Publishers get around this to a degree by ensuring each key can only be used once, but this can cause other problems. If you ever bought a game, installed it, and got a message that your key has already been used, you know the pain.

If you’ve ever wondered why you have to type something like de6ec370-3e19-11e9-b210-d663bd873d93 when you install a piece of software, that’s why. The formula for generating these types of numbers is well known, but there’s a random component to it. If a cracker can figure out the random component, he or she can generate keys.

Circumventing the check

The most reliable method for cracking is circumventing the checks entirely. This requires a fair bit of knowledge of machine language, because you have to examine the software on the disk and reverse engineer enough of it to find the part that performs the check. Then you rewrite the check so that the check always passes, or replace the code with do-nothing code so the software blows right through the check. Replacing the code with do-nothing instructions is much easier.

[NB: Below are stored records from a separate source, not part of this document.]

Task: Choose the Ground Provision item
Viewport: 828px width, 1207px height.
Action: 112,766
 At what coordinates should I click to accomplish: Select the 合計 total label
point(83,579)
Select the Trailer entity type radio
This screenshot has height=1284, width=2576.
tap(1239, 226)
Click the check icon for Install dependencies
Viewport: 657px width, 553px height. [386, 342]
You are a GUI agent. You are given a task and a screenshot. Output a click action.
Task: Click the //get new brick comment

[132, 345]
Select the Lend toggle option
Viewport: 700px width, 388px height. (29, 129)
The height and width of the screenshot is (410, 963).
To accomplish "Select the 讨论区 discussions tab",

Prior to the DMCA, there was a whole cottage industry of software companies that would reverse-engineer these schemes and then sell you software that would crack the software for you, so you could make as many copies of it as you wanted. A true software cracker considers this cheating, of course, and develops the cracks themselves.

Circumventing checks is more difficult today, since this is tampering with the code. It’s not uncommon for software to perform integrity checks to make sure the code hasn’t changed, because by definition, that’s what viruses do.

Like memory dumping, security dudes like me have made this method nearly obsolete. Ironically, a lot of security dudes like me cracked at least one game when we were teenagers in the 80s.

Related questions

Cracking is a complex subject and it raises a lot more questions. All of them are fair.

Is it safe to use cracked software?

In a word, no. The problem is you have no idea what other changes someone made when they cracked the software. They likely had to circumvent both the protection check and the integrity check to get the program to run, so you have no idea what other ridealongs came with it. It’s entirely possible the software has spyware or other malware injected into it. Your antivirus software may catch it, but depending on how the malware got embedded, it may not. It’s not hard to fool antivirus software if your code hides inside something else.

I once had a coworker who bragged that he runs pirated copies of Windows, Office, and numerous other programs on his family’s computers at home. As I recall, he also had to rebuild his computers a lot more than anyone else I know. Needless to say, if he ever sends me his resume, I won’t be opening it.

How do game crackers make money?

The game crackers I knew in the 1980s didn’t make any money. They cracked games and gave them away because they didn’t like copyrights. But some made good livings doing it, by selling software that would crack software for you. Selling cracked software itself was dangerous, though I’m sure some people did it.

Today there are more obvious ways for game crackers to make money. If they can figure out how a piece of software generates keys, they can sell keys online instead of giving them away. While some people object altogether to paying for software, it seems like the majority of people are willing to pay small amounts for it. They’re nearly as willing to pay $5 as get the software for free.

But a cracker can give away cracked software and still make money. They can inject adware or spyware into the software and make money off the ad revenue. Or more likely, they can inject additional software and mine cryptocurrency on your computer to make money. Cryptocurrency is rather lucrative, so if a cracker can crack a popular title, they can make a lot of money in cryptocurrency by giving it away.